Hi ! I am doing a POC for a datawarehouse consisti...
# integration-dbt
t
Hi ! I am doing a POC for a datawarehouse consisting of python scripts for data ingestion, dbt for transformations and dagster for orchestration. I have imported my dbt models into dagster using template code: # Import all dbt models @dbt_assets(manifest=dbt_manifest_path) def All_dbt_assets(context: AssetExecutionContext, dbt: DbtCliResource): yield from dbt.cli(["build"], context=context).stream() I would like to create a "define_asset_job" which takes my python scripts (decorrated with @asset) as well as a small selection of my dbt models. How do i achieve this? Basically I want my dbt model, and its source dependecies, to run downstream from my python scripts. Is my setup wrong or am i missing the obvious? :)
s
Hi Thomas, you've got a couple of options: • you can specify what assets you want to materialise within the job explicitly • you can specify a particular asset, then indicate whether you want upstream/downstream dependencies of that to run (see here - https://docs.dagster.io/concepts/assets/asset-selection-syntax#selecting-downstream-dependencies) In order to do that, you need to know what asset keys you're interested in, presumably your code is running and you can see the assets in the UI. In the example in my screenshot, the asset key is behind the orange boxes lets say its: •
keypart1 / keypart2
You can specify this in an asset job by doing
Copy code
job_def = define_asset_job("myjobname",
                           selection=["keypart1/keypart2"])

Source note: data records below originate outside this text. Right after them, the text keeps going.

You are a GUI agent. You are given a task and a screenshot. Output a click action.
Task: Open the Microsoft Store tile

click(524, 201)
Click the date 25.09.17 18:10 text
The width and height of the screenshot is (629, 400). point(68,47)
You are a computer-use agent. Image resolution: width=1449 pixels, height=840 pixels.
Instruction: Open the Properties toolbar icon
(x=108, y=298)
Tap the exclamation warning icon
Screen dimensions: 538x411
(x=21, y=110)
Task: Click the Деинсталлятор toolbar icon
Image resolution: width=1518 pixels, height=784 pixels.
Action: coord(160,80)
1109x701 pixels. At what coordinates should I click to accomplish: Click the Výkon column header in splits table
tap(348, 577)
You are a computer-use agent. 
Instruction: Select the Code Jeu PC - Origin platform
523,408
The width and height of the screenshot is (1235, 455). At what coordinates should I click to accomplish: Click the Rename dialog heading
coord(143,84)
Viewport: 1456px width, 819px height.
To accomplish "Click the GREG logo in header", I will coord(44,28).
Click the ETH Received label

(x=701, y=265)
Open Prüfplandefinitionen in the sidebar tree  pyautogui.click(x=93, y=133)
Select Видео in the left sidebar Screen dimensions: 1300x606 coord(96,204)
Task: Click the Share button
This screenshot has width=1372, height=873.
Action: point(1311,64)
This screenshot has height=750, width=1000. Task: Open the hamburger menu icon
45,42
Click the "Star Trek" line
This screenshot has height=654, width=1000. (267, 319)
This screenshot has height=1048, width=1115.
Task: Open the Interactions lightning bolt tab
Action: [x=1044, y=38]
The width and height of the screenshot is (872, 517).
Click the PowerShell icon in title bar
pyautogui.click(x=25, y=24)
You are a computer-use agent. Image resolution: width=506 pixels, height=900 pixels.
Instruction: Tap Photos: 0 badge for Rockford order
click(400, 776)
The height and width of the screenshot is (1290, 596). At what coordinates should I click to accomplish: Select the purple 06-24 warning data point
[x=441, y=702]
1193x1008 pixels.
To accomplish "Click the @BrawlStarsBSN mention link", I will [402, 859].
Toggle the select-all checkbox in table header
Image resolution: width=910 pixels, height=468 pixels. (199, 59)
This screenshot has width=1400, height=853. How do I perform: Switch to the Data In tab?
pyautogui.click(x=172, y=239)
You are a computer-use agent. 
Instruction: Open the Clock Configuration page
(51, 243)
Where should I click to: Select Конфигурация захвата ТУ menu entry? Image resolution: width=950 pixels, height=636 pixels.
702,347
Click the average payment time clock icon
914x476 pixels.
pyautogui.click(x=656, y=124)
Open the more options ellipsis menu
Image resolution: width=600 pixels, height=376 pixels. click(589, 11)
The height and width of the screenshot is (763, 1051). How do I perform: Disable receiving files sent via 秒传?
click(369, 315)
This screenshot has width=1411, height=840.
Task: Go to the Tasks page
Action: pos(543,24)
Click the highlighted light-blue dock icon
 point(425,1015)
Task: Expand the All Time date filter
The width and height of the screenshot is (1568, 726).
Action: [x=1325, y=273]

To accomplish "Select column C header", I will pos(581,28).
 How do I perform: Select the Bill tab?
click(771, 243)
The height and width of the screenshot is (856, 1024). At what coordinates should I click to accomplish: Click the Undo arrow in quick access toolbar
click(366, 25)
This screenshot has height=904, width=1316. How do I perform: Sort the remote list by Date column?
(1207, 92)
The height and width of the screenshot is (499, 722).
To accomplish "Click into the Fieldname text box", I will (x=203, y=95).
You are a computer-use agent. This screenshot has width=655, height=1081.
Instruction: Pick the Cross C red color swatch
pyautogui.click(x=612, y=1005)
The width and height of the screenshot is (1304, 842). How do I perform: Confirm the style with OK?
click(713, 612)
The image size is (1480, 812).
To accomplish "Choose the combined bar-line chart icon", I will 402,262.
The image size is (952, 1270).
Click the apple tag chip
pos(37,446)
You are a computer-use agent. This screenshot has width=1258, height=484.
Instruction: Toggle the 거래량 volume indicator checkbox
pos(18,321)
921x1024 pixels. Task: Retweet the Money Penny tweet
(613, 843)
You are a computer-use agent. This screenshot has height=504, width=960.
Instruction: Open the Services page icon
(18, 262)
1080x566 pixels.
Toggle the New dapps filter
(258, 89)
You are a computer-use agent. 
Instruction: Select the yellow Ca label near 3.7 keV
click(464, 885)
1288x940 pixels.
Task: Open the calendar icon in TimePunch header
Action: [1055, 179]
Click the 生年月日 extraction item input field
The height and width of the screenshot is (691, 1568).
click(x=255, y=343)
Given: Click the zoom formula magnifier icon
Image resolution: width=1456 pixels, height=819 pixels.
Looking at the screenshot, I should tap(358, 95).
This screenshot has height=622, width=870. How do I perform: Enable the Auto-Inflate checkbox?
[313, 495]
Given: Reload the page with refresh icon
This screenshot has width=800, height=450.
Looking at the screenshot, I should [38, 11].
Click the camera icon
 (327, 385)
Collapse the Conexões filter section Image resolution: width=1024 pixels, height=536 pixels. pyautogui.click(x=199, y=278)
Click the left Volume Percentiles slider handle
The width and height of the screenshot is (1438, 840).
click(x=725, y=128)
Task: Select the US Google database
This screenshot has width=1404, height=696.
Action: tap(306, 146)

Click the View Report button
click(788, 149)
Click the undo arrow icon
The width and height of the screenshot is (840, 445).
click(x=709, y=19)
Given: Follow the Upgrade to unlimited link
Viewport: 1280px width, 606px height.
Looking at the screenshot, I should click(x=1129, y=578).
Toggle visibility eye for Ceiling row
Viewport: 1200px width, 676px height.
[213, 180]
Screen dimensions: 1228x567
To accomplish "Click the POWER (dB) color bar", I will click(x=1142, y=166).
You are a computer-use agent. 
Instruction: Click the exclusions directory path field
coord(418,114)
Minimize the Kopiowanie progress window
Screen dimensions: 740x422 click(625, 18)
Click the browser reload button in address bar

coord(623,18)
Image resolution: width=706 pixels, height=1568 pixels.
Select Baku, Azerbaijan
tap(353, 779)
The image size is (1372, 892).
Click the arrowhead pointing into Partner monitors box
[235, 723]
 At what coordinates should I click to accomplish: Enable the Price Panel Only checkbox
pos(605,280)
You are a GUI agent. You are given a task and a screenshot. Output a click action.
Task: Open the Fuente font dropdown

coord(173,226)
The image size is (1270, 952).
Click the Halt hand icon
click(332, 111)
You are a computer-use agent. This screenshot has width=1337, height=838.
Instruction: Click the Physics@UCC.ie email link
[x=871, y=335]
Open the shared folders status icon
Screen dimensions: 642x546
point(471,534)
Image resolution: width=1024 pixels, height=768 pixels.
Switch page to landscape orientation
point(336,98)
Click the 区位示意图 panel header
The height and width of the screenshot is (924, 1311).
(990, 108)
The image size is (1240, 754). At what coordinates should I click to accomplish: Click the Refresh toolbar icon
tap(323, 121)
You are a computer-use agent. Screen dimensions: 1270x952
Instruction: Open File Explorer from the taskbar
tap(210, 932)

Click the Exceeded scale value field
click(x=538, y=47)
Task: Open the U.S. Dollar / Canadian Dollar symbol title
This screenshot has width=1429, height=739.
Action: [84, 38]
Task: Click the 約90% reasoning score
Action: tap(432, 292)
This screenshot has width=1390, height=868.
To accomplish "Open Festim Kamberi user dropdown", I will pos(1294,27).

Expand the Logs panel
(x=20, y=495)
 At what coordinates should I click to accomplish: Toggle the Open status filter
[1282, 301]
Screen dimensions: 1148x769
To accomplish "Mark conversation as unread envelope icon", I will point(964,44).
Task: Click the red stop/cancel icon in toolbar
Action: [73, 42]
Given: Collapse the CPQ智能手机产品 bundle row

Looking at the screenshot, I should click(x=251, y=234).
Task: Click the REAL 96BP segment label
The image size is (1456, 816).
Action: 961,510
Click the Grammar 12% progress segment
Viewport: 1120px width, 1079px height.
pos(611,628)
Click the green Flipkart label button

That'll create a job with that asset selected. You can then tweak that selection as appropriate
t
Thanks Steven, this is basically what I needed. Still having some issues with my asset jobs though.. I created a asset job for a set of dbt models. But i would like to specify an upstream dependency from my dbt source to my python script (which loads data and therefore should be materialized before my dbt models)
s
try this - https://docs.dagster.io/integrations/dbt/reference#upstream-dependencies now that you know your asset keys, you can specify the asset key in the dbt
sources.yml